9.2. We shall not be liable to you or
anyone else for delays in or failures to perform our obligations under
this Agreement that directly or indirectly result from events or causes
beyond our reasonable control including, but not limited to: hardware or
software failures, other equipment failures, electrical power failures,
labor disputers, strikes, riots, hurricanes, fires, floods, storms,
explosions, acts of God, war, governmental actions, orders of domestic
or foreign courts or administrative bodies, or the non-performance of
third parties.
9.3. We shall not be liable for any
direct, indirect, consequential, incidental, special or exemplary
damages of any kind, including but not limited to lost: profits,
goodwill, use, data or other intangibles whether in contract, tort or
negligence even if we are aware of the possibility or probability of
such damages.
9.4. If we are deemed liable to you by a
competent court, our maximum possible liability to you for any reason
shall not exceed $100.
10. INDEMNITY
10.1. YOU AGREE TO DEFEND, INDEMNIFY AND
HOLD US AND OUR OFFICERS, EMPLOYEES, AFFILIATES AND AGENTS HARMLESS,
REGARDLESS OF WHETHER WE HAD ADVANCE NOTICE OF THE RISK, FROM AND
AGAINST ANY AND ALL LIABILITIES, LOSSES, DAMAGES OR COSTS, INCLUDING ALL
ATTORNEY FEES, COLLECTION FEES AND COURT COSTS, RELATED TO ANY DEMAND OR
LITIGATION IN ANY WAY RELATED TO:
10.1.1. YOUR USE OF OUR PRODUCTS AND
SERVICES;
10.1.2. YOUR BREACH OF THIS AGREEMENT;
10.1.3. INACCURATE OR FRAUDULENT
INFORMATION PROVIDED BY YOU OR A THIRD PARTY;
10.1.4. THE CANCELLATION OR LIMITATION
OF YOUR ABILITY TO USE OUR SYSTEM, PRODUCTS AND SERVICES, INCLUDING
BUT NOT LIMITED TO OUR SITE; OR
10.1.5. INFRINGEMENT OF ANY THIRD-PARTY
RIGHTS ARISING FROM YOUR USE OF OUR SYSTEM, PRODUCTS OR SERVICES.
11. REPRESENTATIONS
AND WARRANTIES
11.1. You represent and warrant that:
11.1.1. all information you provide to
us is accurate and none of the information or documents you provide to
us contain fraudulent or otherwise inaccurate information.

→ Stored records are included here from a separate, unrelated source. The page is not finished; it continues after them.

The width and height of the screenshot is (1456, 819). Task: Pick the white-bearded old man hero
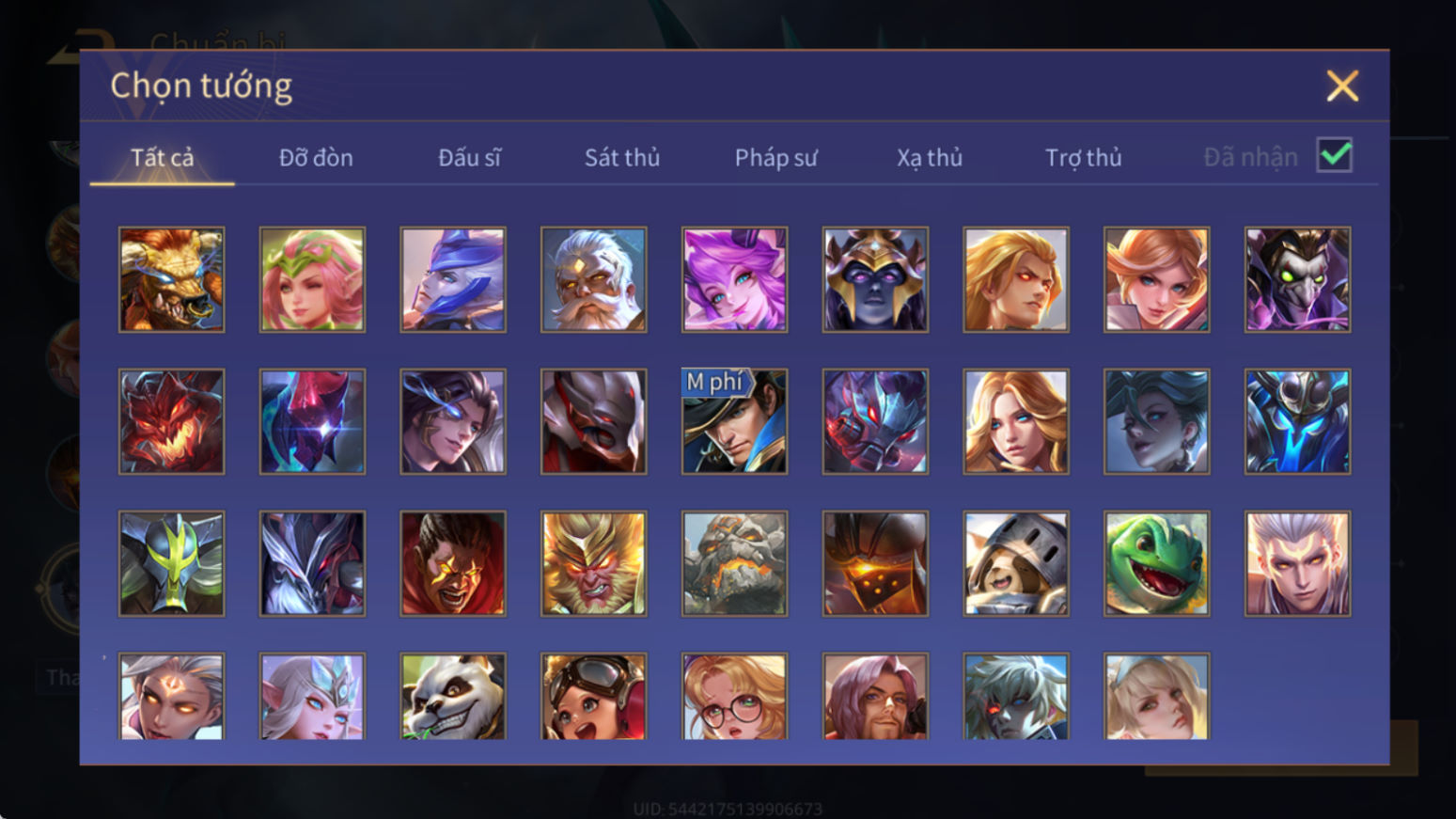[x=593, y=279]
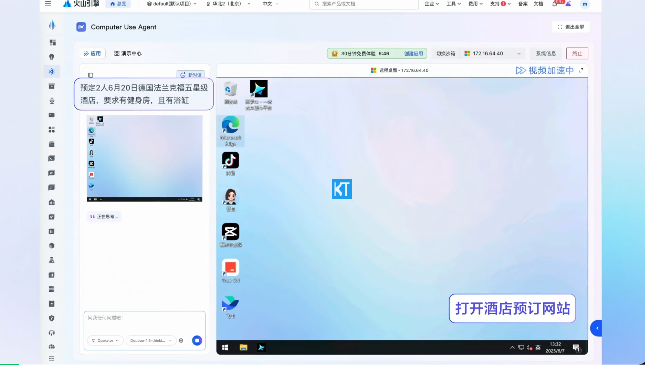
Task: Click the desktop screenshot thumbnail in chat
Action: (144, 158)
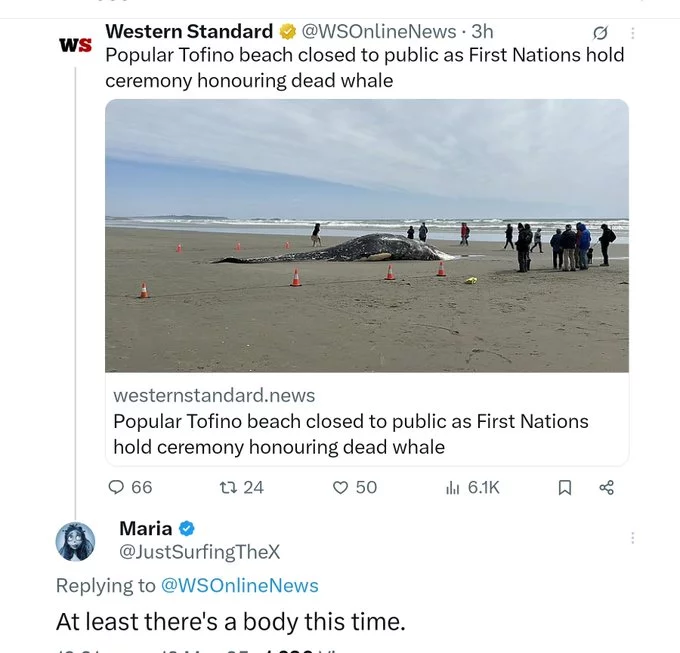Click the @WSOnlineNews replying-to link
680x653 pixels.
click(239, 585)
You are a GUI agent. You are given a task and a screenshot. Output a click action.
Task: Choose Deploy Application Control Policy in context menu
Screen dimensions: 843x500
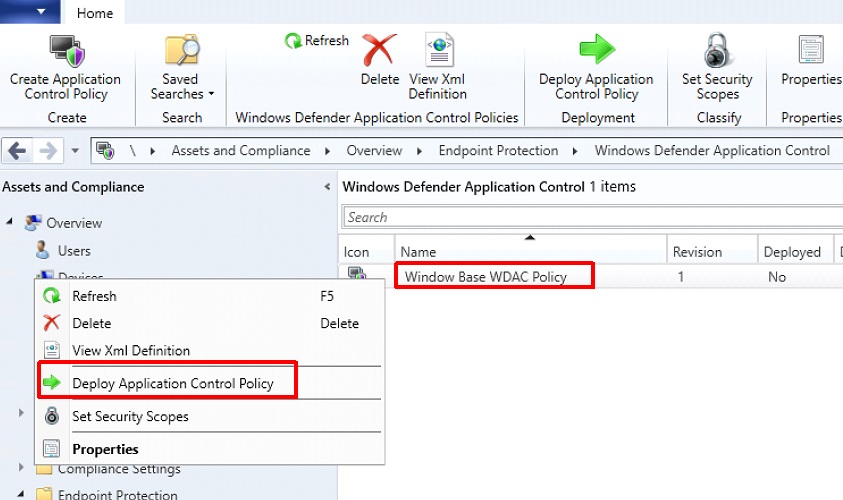[172, 383]
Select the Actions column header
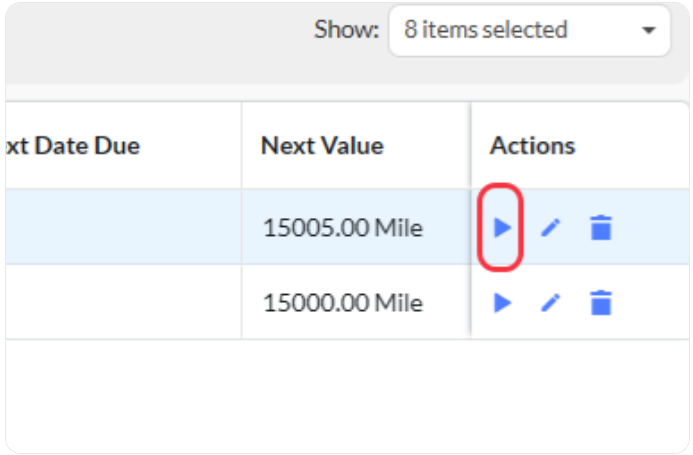The height and width of the screenshot is (455, 693). [x=532, y=146]
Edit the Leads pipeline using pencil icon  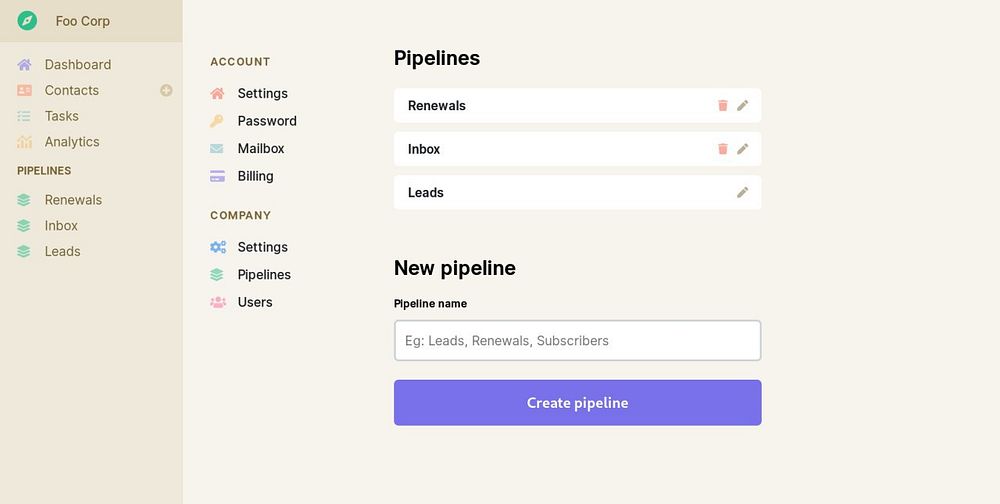[x=743, y=193]
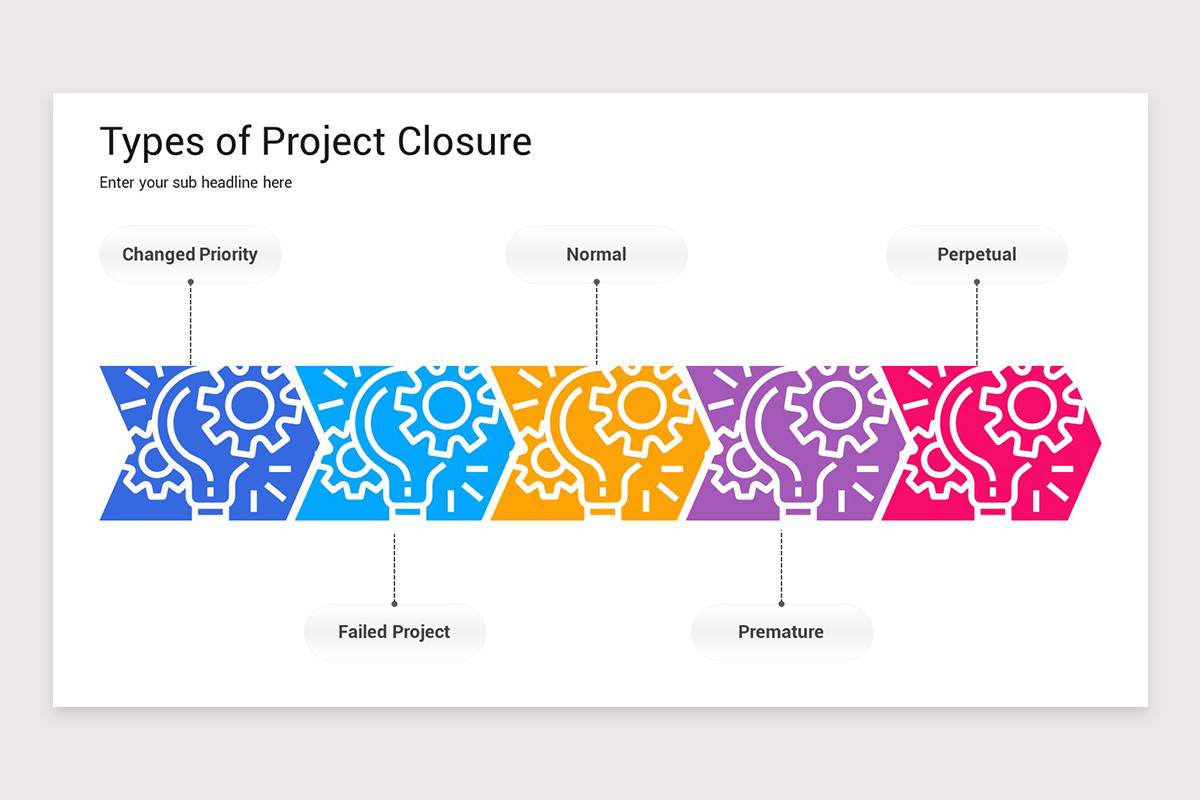The height and width of the screenshot is (800, 1200).
Task: Select the Perpetual label pill
Action: point(977,254)
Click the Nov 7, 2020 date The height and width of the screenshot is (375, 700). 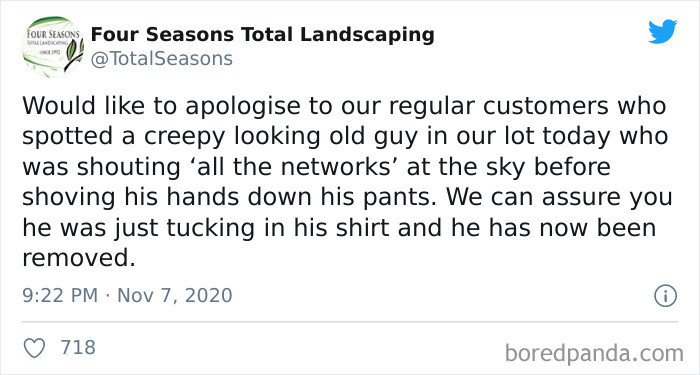(175, 296)
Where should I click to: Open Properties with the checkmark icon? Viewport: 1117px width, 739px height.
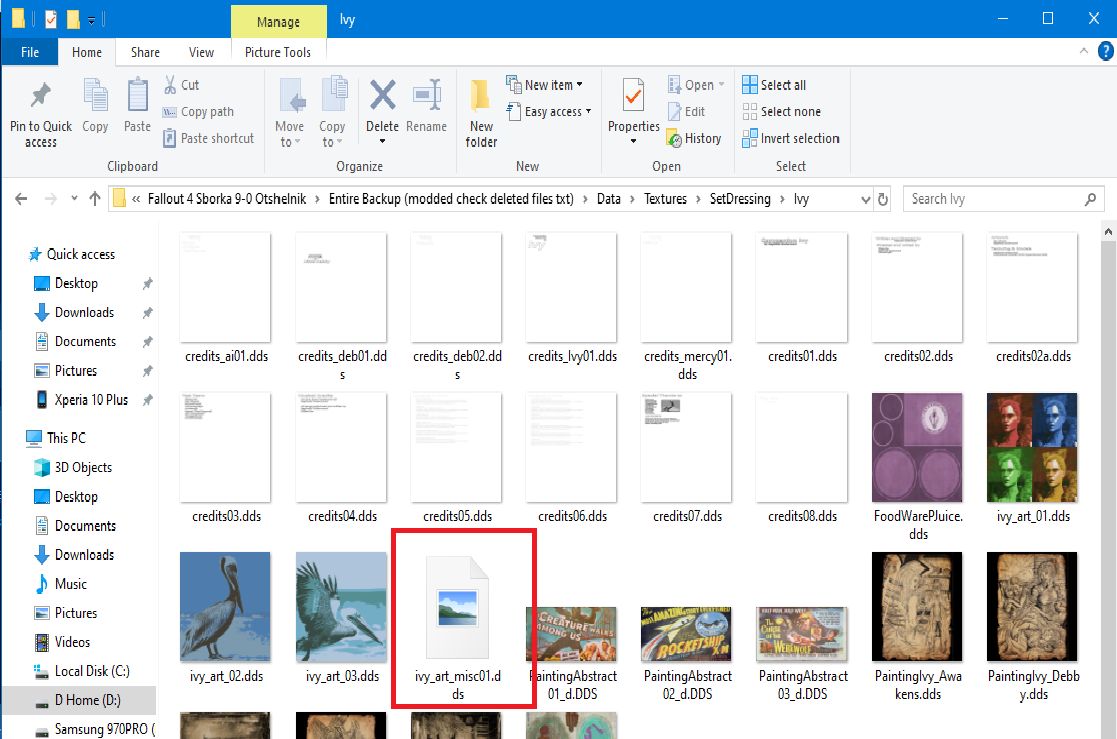633,97
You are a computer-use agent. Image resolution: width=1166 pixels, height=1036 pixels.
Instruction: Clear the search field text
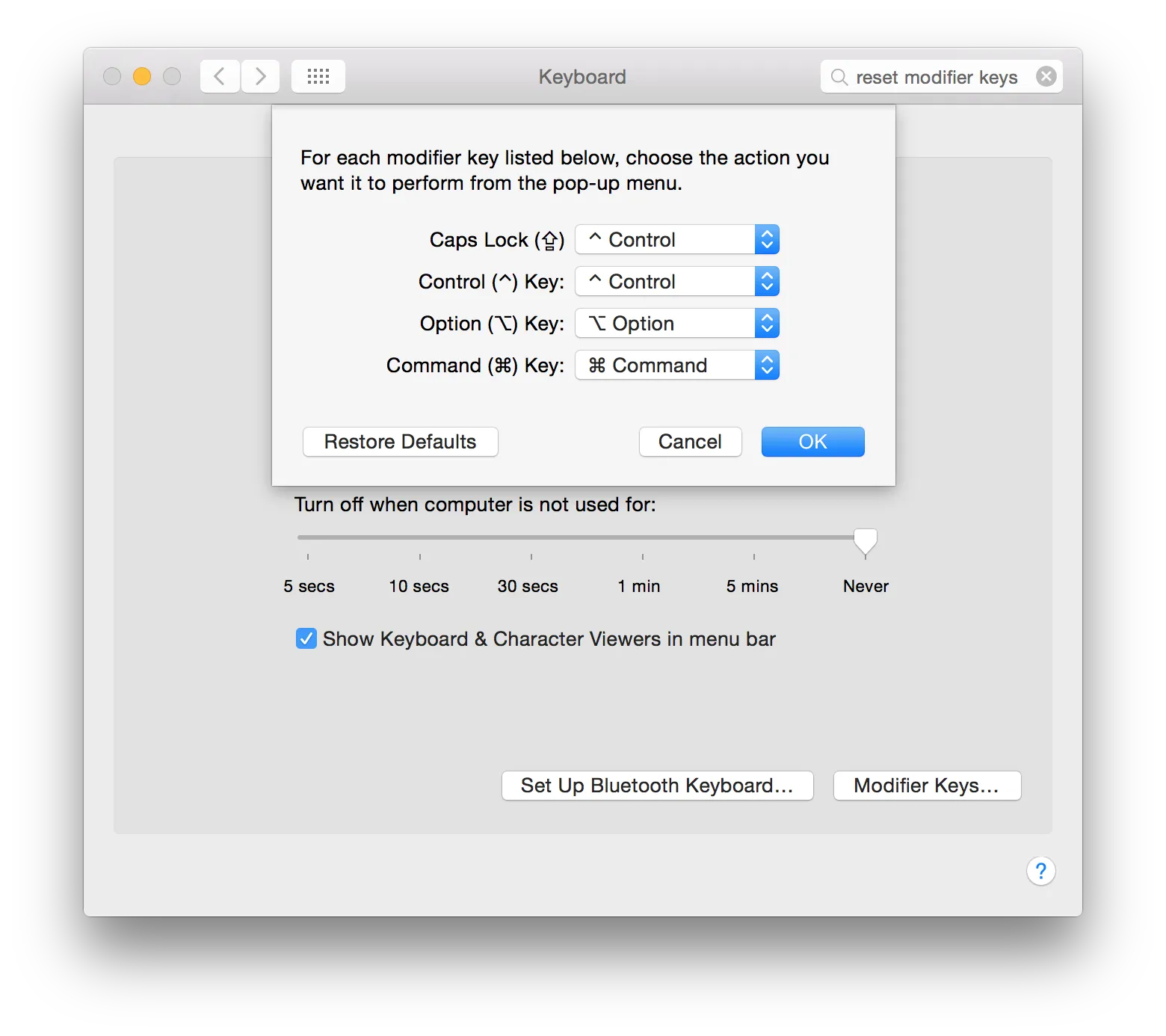(x=1046, y=76)
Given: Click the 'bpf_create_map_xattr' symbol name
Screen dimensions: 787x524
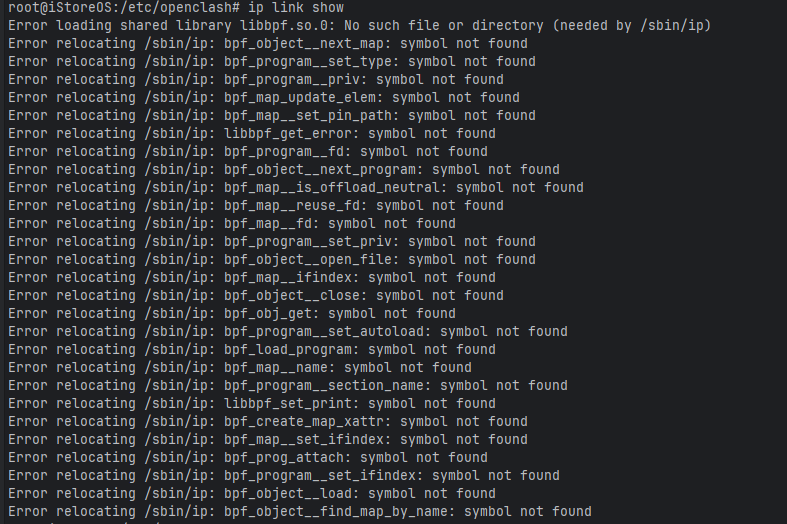Looking at the screenshot, I should tap(303, 421).
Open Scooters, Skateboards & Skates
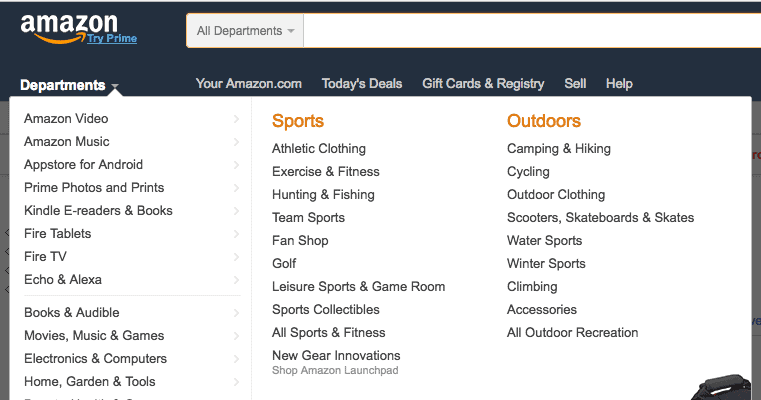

11.1.2. you will not directly or
indirectly infringe the legal rights of third parties or our Licensed
Materials;
11.1.3. you will not use our Site for
any activity that could constitute a criminal offense, statutory or
administrative violation or civil, including but not limited to the
sending of chain letters, junk mail, "spam," solicitations
(commercial or otherwise), or other use of distribution lists without
the advance consent of each recipient.
11.1.4. you have not entered into this
Agreement and will not enter into any additional agreements with us in
bad faith; and
11.1.5. you are at least legally
competent to enter into a binding contract with us.
11.2. We make no representations or
warranties of any kind in connection with this Agreement.
11.3. With regard to the Site and our
Services and our Products
11.3.1. We expressly disclaim all
warranties, express or implied, including, but not limited to, the
implied warranties of merchantability and fitness for a particular
purpose.
11.3.2. We do not warrant that our
Services or Products will meet your requirements, be uninterrupted or
error free.
11.3.3. We do not make any warranties
or representations regarding use, correctness, accuracy, or
reliability.
11.3.4. We do not make warranties or
representations regarding your ability to use or achieve or surpass
our results or those of others using our Products or Services.
11.4. You agree that:
11.4.1. you use the Site and our
Services and Products at your own risk;
11.4.2. you use the Site and our
Services and Products on an "as-is" and
"as-available" basis and at your own risk and discretion;
11.4.3. you alone are responsible for
any damage to your hardware and software or loss of data in any way
related to your use of the Site or our Products or Services;
11.4.4. neither we nor our officers,
employees or agents shall have any liability to you; and
11.4.5. no advice or information,
whether oral or written, obtained by you from us shall create any
warranty not expressly stated in this Agreement.
11.4.6. Our Services and Products are
merely our opinions and are not a reasonable substitute for the advice
of legal, investment, sales, tax, and other professionals.
12. BREACH,
REVOCATION AND CANCELLATION.
12.1. Unless otherwise provided herein,
any breach of this Agreement by you must be remedied within five (5)
calendar days after we send e-mail notice of the breach to you.
12.2. Such notice shall be deemed
delivered when sent to any address then on record with us.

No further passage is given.